Segundo o presidente Rizk Filho, diante da pandemia da Covid-19, a partir de março de 2020, o mundo foi obrigado a se adaptar às novas práticas de convivência no trabalho, criando um “novo normal”. E com isso o Poder Judiciário também precisou se adequar a essa realidade, adotando o trabalho telepresencial como regra, realizando audiências por videoconferências de forma contínua, implementando uma série de medidas.
“A notícia boa, é que essas restrições impostas pela pandemia nos trouxeram também soluções que se mostraram bem eficazes e ágil, como, por exemplo, a realização das sessões de julgamento na modalidade virtual, que possibilitou à advocacia, principalmente do interior, uma economia financeira e de tempo nas longas viagens. Eu que, particularmente, tanto no meu primeiro mandato, quanto agora, tenho percorrido muito o interior capixaba, vejo claramente as dificuldades enfrentadas pelos advogados e advogadas que moram longe da Capital em estarem presencialmente nas sessões de julgamento do TJES. E percebo, agora, como as sessões virtuais deram mais celeridade ao trabalho desses profissionais, desde que claro sejam observadas as garantias constitucionais e legais do processo. Isso sem falar na economia, tanto financeiramente, quanto de deslocamento”, garante Rizk Filho.

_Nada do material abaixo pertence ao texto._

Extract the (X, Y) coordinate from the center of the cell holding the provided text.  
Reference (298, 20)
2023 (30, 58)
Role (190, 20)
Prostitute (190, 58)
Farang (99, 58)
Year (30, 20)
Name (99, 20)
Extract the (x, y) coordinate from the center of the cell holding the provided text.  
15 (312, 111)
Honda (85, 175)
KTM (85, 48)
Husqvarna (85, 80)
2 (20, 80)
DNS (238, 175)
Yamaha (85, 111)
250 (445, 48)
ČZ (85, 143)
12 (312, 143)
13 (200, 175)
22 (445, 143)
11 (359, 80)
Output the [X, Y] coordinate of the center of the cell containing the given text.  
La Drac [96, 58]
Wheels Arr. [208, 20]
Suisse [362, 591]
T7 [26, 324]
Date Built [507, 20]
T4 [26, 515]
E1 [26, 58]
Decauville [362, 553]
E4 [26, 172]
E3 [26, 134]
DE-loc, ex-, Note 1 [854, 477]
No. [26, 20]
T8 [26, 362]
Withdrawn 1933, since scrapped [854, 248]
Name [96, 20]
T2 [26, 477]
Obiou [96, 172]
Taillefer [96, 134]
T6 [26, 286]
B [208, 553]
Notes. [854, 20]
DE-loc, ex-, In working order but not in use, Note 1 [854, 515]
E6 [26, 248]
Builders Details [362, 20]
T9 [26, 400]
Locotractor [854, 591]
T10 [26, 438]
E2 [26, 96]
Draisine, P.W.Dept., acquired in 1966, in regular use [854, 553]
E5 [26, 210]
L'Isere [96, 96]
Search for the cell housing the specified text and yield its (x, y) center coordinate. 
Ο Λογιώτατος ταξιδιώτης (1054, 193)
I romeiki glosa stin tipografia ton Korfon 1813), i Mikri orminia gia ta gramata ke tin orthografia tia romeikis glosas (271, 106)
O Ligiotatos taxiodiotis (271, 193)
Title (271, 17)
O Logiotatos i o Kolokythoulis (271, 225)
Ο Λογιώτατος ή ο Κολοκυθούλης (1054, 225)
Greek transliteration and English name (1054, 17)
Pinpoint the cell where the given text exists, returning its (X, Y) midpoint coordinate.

Para o presidente da OAB-ES, Rizk Filho, a manutenção das sessões de julgamento de forma virtual e ou híbrida no TJES é o começo de uma nova cultura dentro do Judiciário. “É necessário que todos os advogados e advogadas comecem a pensar nessa modalidade de trabalho. Não tenho dúvidas que será o futuro, e começar desde já a se adaptar a essa nova era que se descortina é muito importante, e a prova disso é esse clamor da advocacia do interior, que após esse período de pandemia atuando nessa forma de trabalho, solicita a sua permanência. Sabemos que não é fácil mudar a ‘cultura’ dentro de qualquer órgão, mas, sem sombra de dúvidas, quando a realidade mostra que algo está dando certo, é preciso avaliar e ver a possibilidade de permanecer neste caminho”, conclui.